Agriculture; Civil War, Copperheads/Peace Democrats; Civil War, Elections; State Elections; Wars, American Civil War;
 

Vallandigham, Clement;
 

Canada; Ohio; Pennsylvania;


Pennsylvania. "Friend OHIO, I thought thee hadst got rid of this noxious weed, as I of mine; and yet I see an ugly Pumpkin growing upon the land."

Ohio. "Not upon my land, I guess!

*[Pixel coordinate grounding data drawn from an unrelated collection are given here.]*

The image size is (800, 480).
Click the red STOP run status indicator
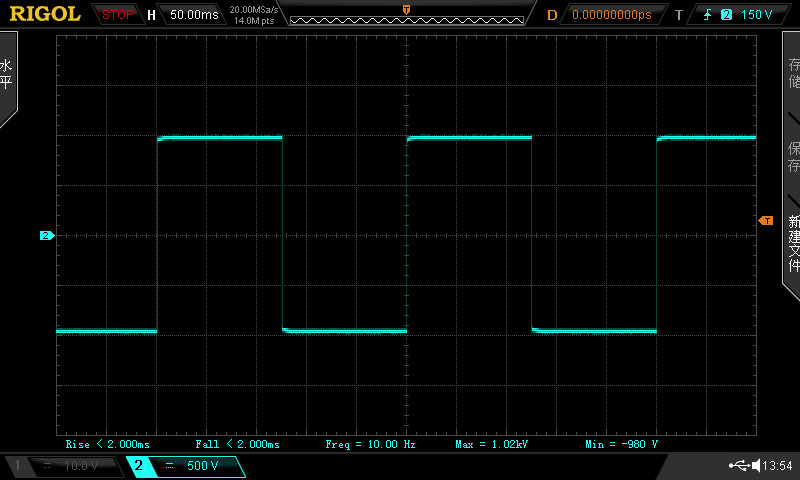coord(119,15)
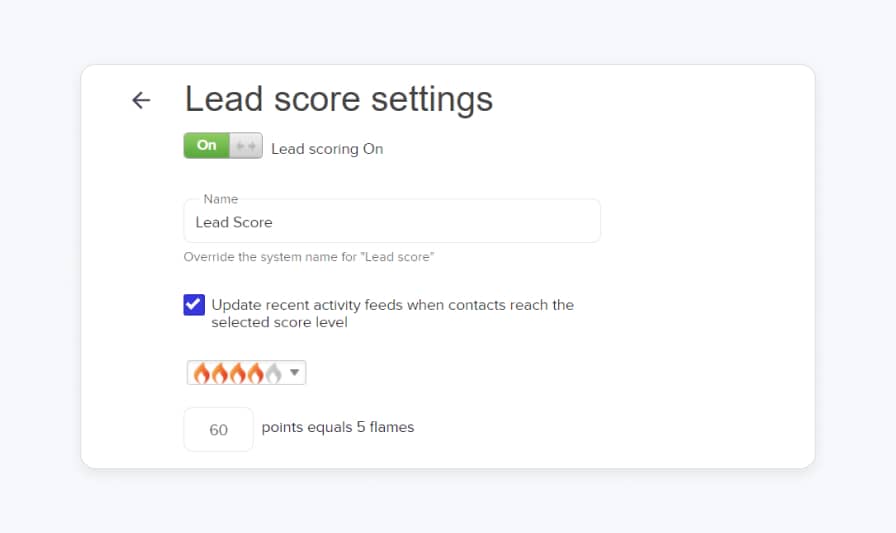Click the 'Lead score settings' heading

338,100

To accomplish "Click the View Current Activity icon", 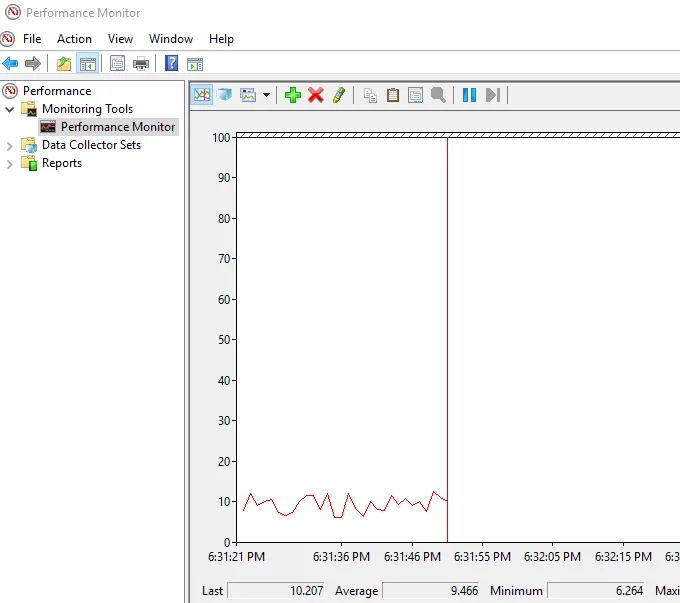I will (x=202, y=95).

It's the VALLANDIGHAM PUNKIN as I've tossed over into my neighbor's field, and he's bin and tuck root, you see, among the Canady thistles!"


A leading Peace Democrat (“Copperhead”), Clement Vallandigham was one of the most vocal and tenacious critics of the Lincoln administration during the Civil War.  When Union officials expelled him from the North, he ended up in Canada where he directed his unsuccessful campaign for the Ohio governorship.  In this cartoon, the personifications of Pennsylvania and Ohio discuss ridding themselves of the noxious growth of Copperheads like Vallandigham and George W. Woodward, the Democratic gubernatorial nominee in Pennsylvania.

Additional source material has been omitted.